Al principio sólo era el cansancio, y el frío, y el hambre, y la tristeza; las casas cerradas a cal y canto a su paso, los pueblos abandonados por gente que también huía, los niños y los viejos arrancando caña dulce de los campos para tener qué comer. Pero luego fue peor. A la altura de Torre del Mar, llegaron por primera vez los aviones: no eran bombarderos, sino cazas, y la gente pensó que eran del Gobierno, que venían a protegerles en la huida. “¡Ahora vienen, los maricones!”, decían algunos. “¿Dónde estabais, cuando venía a tirarnos las bombas er Tío los Molletes?” Pero se oyó un grito: “¡Es un Fiat, son italianos!”, y el cielo se desplomó sobre sus cabezas. Llovieron azufre y fuego como en Sodoma, ráfagas de plomo y muerte que se abatían, una vez y otra y otra, sobre la atestada carretera. Y la gente corría, tropezaba, se pisaban unos a otros, se arrojaban a los márgenes, se ocultaban en alcantarillas, se metían entre las hierbas, y luego muchos ya no se levantaban; los cadáveres quedaban en el camino, y las alcantarillas se llenaban de tantos cuerpos muertos, agonizantes o heridos, que cuando volvían a pasar los cazas y la gente buscaba, de nuevo, dónde refugiarse, en ellas ya no se podía uno meter.

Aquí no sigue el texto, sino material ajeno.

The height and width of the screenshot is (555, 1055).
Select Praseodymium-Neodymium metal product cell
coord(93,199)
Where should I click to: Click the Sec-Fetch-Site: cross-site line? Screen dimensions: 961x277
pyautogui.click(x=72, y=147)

Y el terror siguió en aumento. Al pasar Nerja, donde la carretera se hace más estrecha, encajonada entre el mar y los acantilados casi verticales, aparecieron los barcos. Ya los habían visto antes, pero ahora venían a por ellos. Estaban tan cerca que se distinguía a los oficiales con sus gorras de plato y a los marineros mirando por la borda. Y retronaron los cañones, y no había donde esconderse, y los que no morían por la metralla morían aplastados por las rocas que se desprendían de los cantiles, y Rafael pensaba “hasta aquí hemos llegado”, y en su desesperación miraba al cielo plomizo y esperaba que llegase el fin.
Pero se levantó y siguió caminando, porque no quedaba otra; todos lo hicieron, menos los muertos y los que ya no podían andar. Con los pies hinchados y las alpargatas rotas, cubriéndose del frío y la lluvia con alguna manta, si la tenían a mano. Con la mirada en el suelo y las lágrimas lavadas por las finas gotas de agua que caían sobre el rostro. Con regueros de sangre manando directos del corazón.

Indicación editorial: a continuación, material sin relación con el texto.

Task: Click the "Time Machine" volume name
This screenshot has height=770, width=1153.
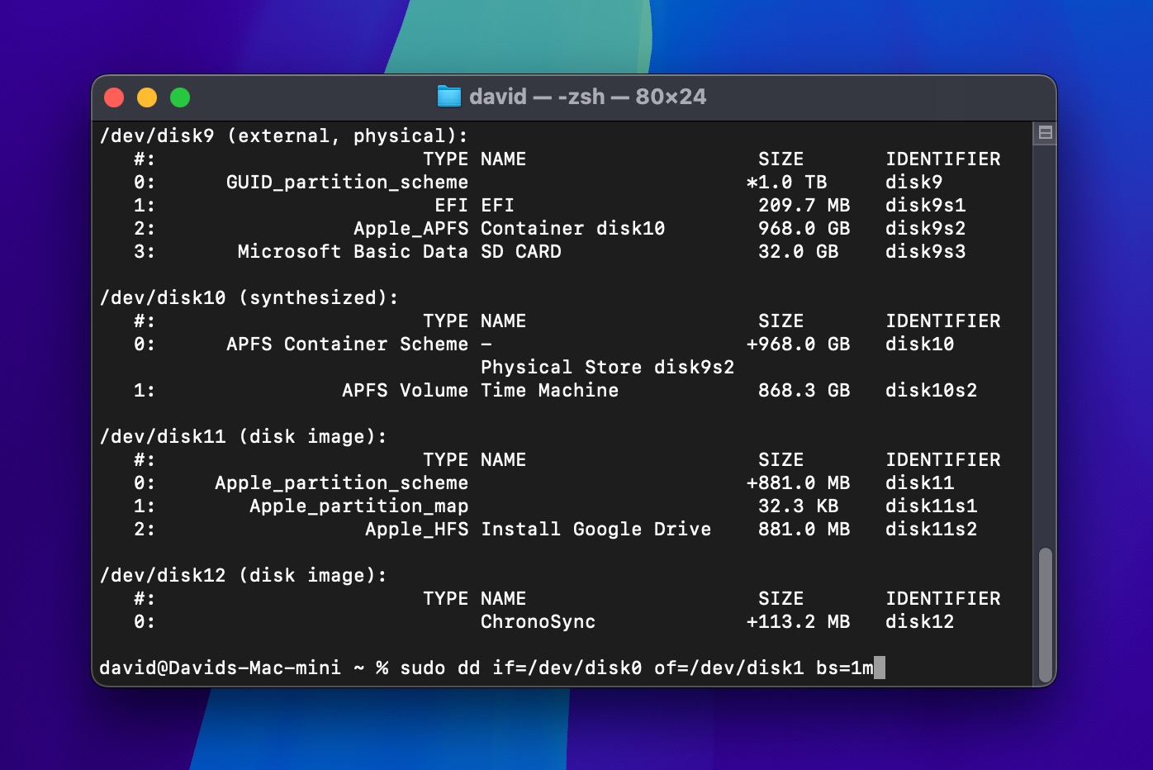Action: 549,390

Era la Carretera de la Muerte. Mirase donde mirase, el panorama era el mismo. Con ojos extraviados y el alma rota, los padres cavaban hoyitos para enterrar a sus hijos muertos. Y los viejos, sin esperanza, se sentaban en las piedras del camino, a esperar que la muerte se los llevara. O a que llegasen los fascistas, que lo mismo venía a ser.
Y detrás de cada horror les aguardaba otro más.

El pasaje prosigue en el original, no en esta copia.